Justiça condena União a indenizar familiares de vítima de operação das Forças Armadas no Rio

Decisão acompanhou o entendimento do MPF de que o Poder Público é responsável pelos riscos provenientes das ações de forças de segurança pública envolvida em conflito armado

Por Redação Tupi

(Foto: Reprodução)

A Justiça Federal condenou a União a indenizar familiares de vítima de Operação das Forças Armadas em 15 de março de 2015, na comunidade na Vila do João, no Rio de Janeiro, no valor total de R$ 250 mil. Além disso, a União deve pagar indenização por danos materiais mediante pensão mensal de um salário mínimo por mês, a partir da data em que ocorreu o assassinato, à filha da vítima até completar 25 anos de idade.

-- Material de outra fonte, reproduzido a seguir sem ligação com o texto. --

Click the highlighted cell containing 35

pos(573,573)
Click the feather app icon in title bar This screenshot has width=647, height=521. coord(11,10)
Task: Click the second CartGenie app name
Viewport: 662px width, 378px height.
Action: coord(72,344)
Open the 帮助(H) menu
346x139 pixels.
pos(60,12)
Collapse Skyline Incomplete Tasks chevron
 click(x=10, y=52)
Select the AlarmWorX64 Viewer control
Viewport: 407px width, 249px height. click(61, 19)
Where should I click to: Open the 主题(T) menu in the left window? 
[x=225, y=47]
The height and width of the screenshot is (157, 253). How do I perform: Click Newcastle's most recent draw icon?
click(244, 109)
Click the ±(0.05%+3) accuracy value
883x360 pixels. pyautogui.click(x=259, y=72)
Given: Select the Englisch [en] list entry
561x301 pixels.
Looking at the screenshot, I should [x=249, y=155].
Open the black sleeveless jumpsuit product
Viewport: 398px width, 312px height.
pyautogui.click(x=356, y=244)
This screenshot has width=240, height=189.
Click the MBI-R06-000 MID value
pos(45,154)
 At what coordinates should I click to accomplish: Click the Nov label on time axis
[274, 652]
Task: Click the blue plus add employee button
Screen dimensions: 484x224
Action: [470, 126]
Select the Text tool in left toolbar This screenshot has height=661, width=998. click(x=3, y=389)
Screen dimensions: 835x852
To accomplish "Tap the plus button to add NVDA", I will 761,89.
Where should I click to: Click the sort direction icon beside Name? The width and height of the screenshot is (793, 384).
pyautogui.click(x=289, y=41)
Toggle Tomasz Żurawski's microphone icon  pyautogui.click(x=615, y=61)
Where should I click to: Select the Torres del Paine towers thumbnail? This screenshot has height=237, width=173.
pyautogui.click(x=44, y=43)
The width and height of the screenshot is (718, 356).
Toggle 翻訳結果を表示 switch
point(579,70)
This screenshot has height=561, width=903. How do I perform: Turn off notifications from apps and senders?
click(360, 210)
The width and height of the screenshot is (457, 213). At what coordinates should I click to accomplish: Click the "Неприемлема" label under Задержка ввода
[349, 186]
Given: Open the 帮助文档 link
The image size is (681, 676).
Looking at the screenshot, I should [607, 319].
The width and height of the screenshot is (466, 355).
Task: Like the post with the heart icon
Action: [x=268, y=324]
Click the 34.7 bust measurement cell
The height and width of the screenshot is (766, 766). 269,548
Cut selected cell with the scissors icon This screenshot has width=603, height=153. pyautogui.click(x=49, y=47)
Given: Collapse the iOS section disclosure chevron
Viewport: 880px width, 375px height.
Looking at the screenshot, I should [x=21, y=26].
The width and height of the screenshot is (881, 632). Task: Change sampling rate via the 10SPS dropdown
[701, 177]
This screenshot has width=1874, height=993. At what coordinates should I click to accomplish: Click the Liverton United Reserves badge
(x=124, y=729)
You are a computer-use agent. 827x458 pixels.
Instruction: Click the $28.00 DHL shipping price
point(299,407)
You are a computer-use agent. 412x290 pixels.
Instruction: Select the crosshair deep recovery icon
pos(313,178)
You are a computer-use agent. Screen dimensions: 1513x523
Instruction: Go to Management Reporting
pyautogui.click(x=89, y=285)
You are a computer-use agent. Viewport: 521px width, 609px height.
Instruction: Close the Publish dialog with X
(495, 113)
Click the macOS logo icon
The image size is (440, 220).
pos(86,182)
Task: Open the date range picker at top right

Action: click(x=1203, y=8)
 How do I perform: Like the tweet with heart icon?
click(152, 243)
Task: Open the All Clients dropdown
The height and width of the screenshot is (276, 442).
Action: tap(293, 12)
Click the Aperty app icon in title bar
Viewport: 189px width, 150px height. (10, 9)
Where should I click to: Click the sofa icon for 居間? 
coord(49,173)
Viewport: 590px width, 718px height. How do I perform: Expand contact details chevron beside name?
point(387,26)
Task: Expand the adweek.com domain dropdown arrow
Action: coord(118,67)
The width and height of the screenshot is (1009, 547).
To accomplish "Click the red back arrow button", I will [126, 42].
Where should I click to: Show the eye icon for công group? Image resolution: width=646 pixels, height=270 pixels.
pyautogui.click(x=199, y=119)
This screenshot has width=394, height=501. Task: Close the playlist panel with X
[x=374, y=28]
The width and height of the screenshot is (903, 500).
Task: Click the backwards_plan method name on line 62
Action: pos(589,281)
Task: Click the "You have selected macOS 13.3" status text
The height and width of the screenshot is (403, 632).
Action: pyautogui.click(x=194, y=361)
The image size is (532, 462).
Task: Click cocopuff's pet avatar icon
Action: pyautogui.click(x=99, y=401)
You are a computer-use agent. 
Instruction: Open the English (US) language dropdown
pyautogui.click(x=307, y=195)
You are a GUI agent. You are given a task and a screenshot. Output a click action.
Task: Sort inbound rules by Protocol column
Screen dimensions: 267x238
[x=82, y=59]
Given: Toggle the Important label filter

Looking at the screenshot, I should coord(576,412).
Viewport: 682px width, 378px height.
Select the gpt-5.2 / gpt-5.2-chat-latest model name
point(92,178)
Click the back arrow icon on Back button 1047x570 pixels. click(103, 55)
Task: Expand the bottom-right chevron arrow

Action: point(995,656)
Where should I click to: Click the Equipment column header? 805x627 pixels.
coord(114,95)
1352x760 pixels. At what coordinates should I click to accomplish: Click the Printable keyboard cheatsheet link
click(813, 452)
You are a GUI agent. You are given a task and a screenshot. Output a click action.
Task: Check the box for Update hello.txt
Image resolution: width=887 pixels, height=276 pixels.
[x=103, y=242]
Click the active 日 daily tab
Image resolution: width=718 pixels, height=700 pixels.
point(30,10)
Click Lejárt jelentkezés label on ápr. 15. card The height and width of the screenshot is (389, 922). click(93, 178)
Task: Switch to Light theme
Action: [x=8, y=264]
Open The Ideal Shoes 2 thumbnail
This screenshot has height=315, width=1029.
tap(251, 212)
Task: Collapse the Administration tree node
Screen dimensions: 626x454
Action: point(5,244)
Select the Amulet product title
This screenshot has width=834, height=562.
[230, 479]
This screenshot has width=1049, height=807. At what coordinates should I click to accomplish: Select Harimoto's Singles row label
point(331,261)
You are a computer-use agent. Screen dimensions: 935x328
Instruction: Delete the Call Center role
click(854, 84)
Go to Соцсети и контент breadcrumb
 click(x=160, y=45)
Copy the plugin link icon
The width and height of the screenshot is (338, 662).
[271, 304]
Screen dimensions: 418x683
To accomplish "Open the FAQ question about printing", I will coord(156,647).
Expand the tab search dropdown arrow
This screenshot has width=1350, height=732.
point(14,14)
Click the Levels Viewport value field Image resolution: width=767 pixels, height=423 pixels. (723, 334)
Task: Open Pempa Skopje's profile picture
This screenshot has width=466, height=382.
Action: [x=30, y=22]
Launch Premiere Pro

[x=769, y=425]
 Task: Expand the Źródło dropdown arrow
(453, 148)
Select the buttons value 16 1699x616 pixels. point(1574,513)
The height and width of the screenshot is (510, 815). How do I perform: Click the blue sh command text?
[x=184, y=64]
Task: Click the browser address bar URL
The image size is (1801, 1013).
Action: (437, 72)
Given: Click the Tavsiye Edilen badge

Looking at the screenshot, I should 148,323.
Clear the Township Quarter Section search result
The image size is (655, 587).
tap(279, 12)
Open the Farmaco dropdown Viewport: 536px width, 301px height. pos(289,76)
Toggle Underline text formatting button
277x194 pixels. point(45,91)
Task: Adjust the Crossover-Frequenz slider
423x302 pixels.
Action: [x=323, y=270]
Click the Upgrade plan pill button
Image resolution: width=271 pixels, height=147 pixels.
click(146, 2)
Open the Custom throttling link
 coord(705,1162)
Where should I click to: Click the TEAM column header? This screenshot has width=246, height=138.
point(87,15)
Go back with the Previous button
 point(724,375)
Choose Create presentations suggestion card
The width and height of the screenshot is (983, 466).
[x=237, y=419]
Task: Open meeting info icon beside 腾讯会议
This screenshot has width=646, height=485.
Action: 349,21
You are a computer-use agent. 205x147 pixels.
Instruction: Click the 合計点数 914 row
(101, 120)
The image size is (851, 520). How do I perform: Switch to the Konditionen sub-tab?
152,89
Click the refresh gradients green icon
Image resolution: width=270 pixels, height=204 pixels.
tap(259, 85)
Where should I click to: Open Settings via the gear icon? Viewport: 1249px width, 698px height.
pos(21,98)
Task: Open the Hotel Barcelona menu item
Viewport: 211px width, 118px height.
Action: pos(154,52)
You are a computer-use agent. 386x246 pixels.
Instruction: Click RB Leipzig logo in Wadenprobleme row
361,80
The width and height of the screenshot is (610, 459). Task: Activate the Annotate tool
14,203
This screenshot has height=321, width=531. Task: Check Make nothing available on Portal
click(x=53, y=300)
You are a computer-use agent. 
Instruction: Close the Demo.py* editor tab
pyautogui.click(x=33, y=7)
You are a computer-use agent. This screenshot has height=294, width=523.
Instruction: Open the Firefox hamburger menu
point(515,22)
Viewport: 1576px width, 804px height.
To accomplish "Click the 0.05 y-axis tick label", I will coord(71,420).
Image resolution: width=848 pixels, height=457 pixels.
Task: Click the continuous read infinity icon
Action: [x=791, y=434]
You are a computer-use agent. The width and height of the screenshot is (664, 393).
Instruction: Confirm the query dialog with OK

A União deve ainda ressarcir os valores gastos a título de funeral e sepultamento, bem como custear ou fornecer, conforme opção das autoras, tratamento psicológico pelo tempo necessário, a ser atestado por profissional competente, mediante reembolso na fase de execução.

Segundo a ação, proposta pelos familiares de Raimunda Cláudia Rocha Silva, ela foi atingida por um disparo proferido por agentes das forças armadas em conflito com traficantes. A defesa tentou afastar a responsabilidade do Estado sob o argumento de que não havia provas da origem do disparo, pois no dia do evento teriam ocorrido vários confrontos entre facções criminosas no Complexo da Maré, razão pela qual não se podia atribuir qualquer responsabilidade às Forças Armadas.

De acordo com o juiz federal Sérgio Bocayuva, que prolatou a sentença, é possível atribuir nexo de causalidade ao ente público se os seus agentes estão envolvidos na criação do risco gerador do dano, “porque a atividade arriscada e perigosa de segurança pública, num contexto de troca de disparos, em perímetro urbano, é o tipo de risco social que não pode ser concentrado em desfavor do indivíduo lesado”. Assim, se as forças de segurança pública atuaram e geraram um risco ao indivíduo, mesmo que o disparo tenha sido feita por supostos criminosos, esse risco deve ser suportado pela coletividade.

Dessa forma, basta a comprovação da morte da mãe como decorrência de um conflito armado envolvendo tropas da União. “Vale dizer, basta que seja um dano colateral do conflito, o que é diferente de dizer que precisaria ser atingida por um disparo vindo de algum militar”, destacou o juiz.

A decisão acompanhou o entendimento do Ministério Público Federal (MPF), que atuou como fiscal da lei no caso. “Note-se que a alegada culpa de terceiro invocada pela ré, que seria capaz de excluir o nexo causal entre conduta e dano, não está presente no caso concreto independentemente se o disparo partiu dos militares que realizavam apatrulha ou dos supostos bandidos”, destacou o parecer do órgão.